Work instruction: Note how many lines in the entries below contain the string "target", and answer with that number and no other text.

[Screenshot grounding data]

======

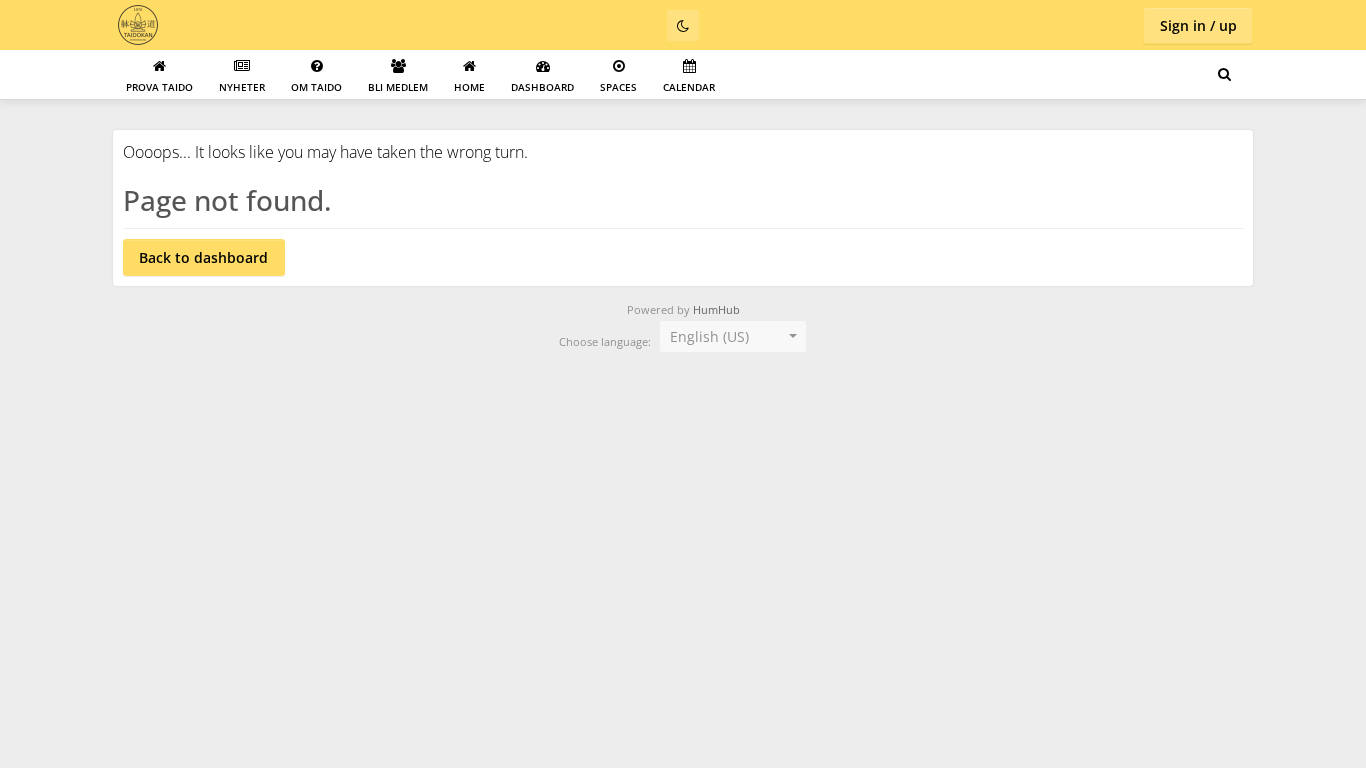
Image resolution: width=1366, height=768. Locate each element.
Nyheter (242, 87)
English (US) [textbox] (709, 336)
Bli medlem (398, 87)
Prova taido (159, 87)
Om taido (316, 87)
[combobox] (733, 337)
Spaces (618, 87)
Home (469, 87)
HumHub (716, 310)
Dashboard (542, 87)
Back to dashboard (203, 257)
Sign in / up (1198, 25)
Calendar (689, 87)
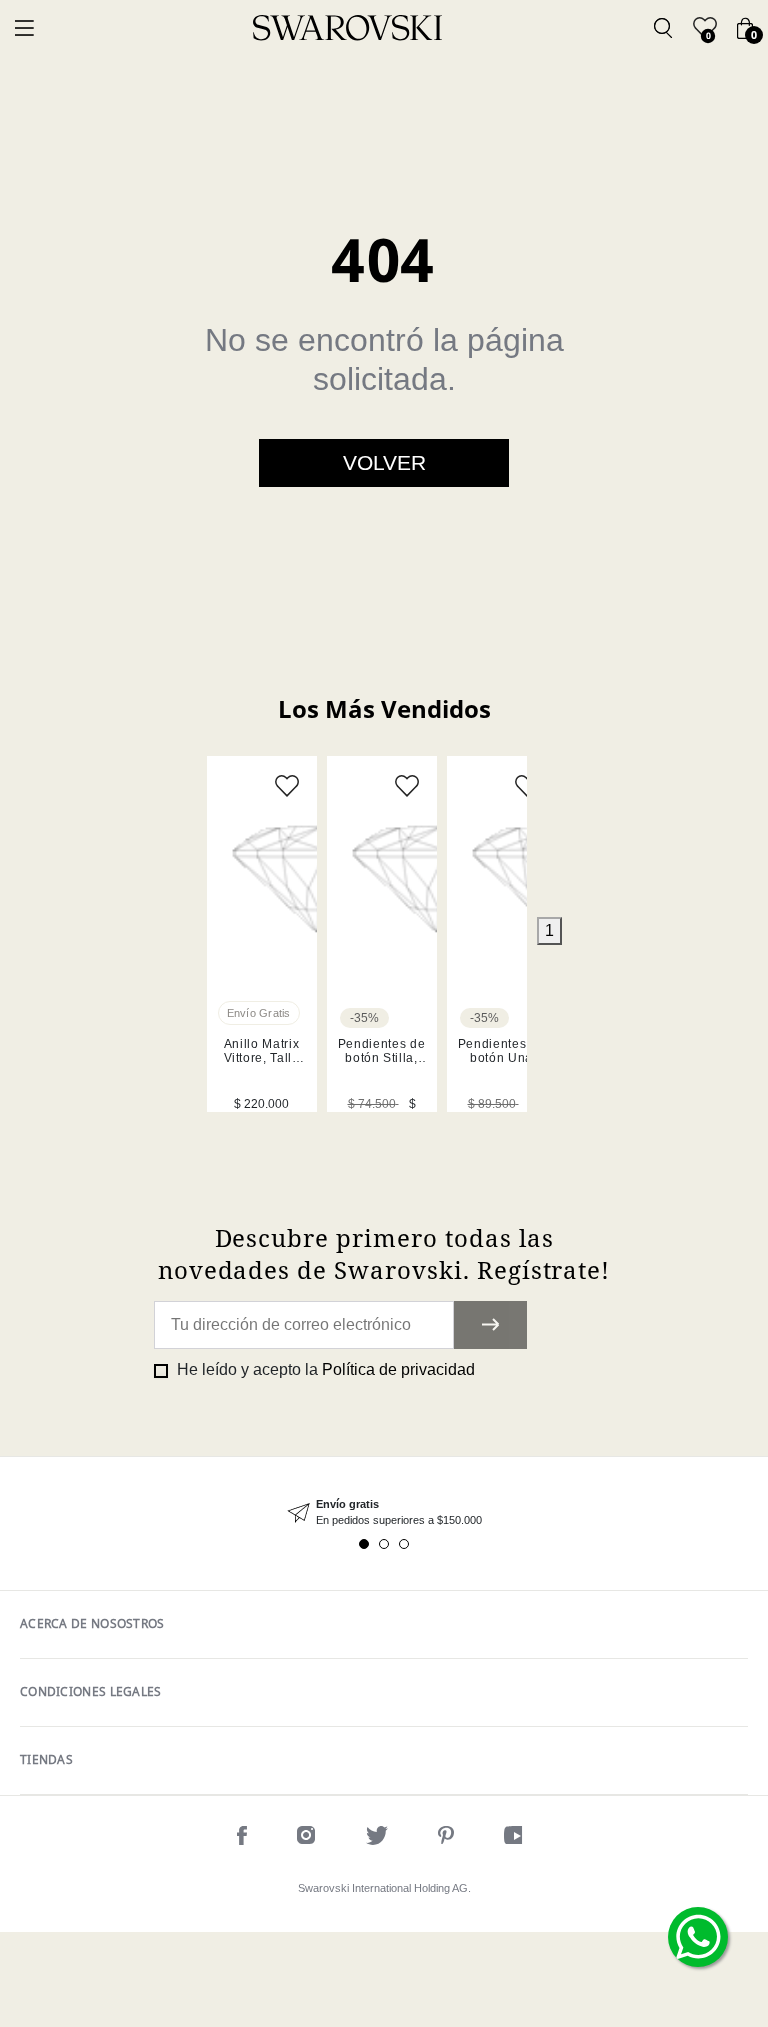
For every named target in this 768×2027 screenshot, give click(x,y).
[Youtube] (517, 1838)
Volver (384, 462)
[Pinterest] (446, 1838)
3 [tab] (404, 1544)
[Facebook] (242, 1838)
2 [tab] (384, 1544)
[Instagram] (306, 1838)
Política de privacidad (398, 1369)
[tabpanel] (262, 934)
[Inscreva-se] (490, 1325)
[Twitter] (377, 1838)
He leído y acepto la (324, 1369)
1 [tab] (549, 930)
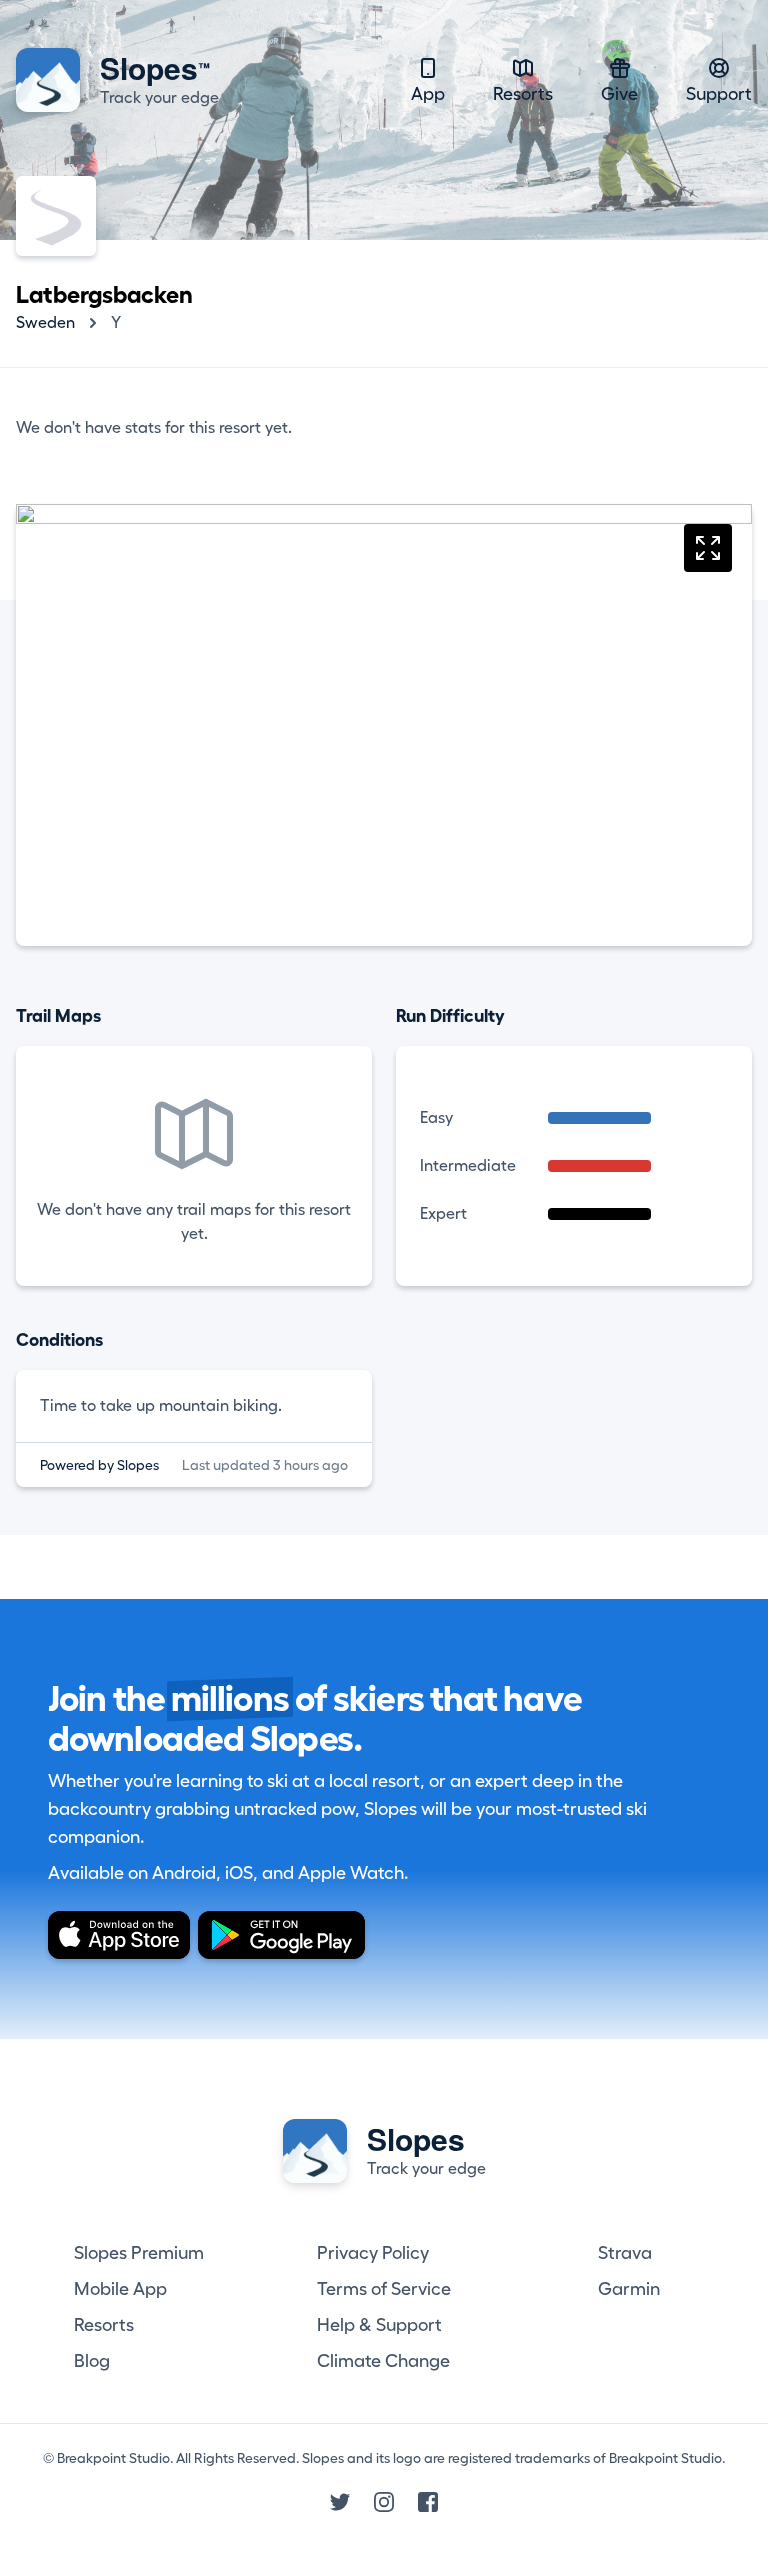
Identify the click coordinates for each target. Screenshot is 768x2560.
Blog (92, 2361)
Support (719, 94)
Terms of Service (384, 2289)
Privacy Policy (373, 2253)
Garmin (629, 2289)
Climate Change (383, 2361)
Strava (625, 2253)
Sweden (45, 323)
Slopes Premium (139, 2253)
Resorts (523, 94)
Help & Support (379, 2325)
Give (619, 94)
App (428, 94)
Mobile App (120, 2289)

======

Your response: 2